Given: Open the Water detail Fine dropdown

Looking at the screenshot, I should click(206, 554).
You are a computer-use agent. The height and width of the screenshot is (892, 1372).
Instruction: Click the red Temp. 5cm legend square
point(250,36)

☆ ☆ ☆ ☆

* [TASK REQUIREMENTS]: The full listing above needs to be output exactly.

* [OUTPUT BELOW]:
Given: Open the Water detail Fine dropdown

Looking at the screenshot, I should click(206, 554).
You are a computer-use agent. The height and width of the screenshot is (892, 1372).
Instruction: Click the red Temp. 5cm legend square
point(250,36)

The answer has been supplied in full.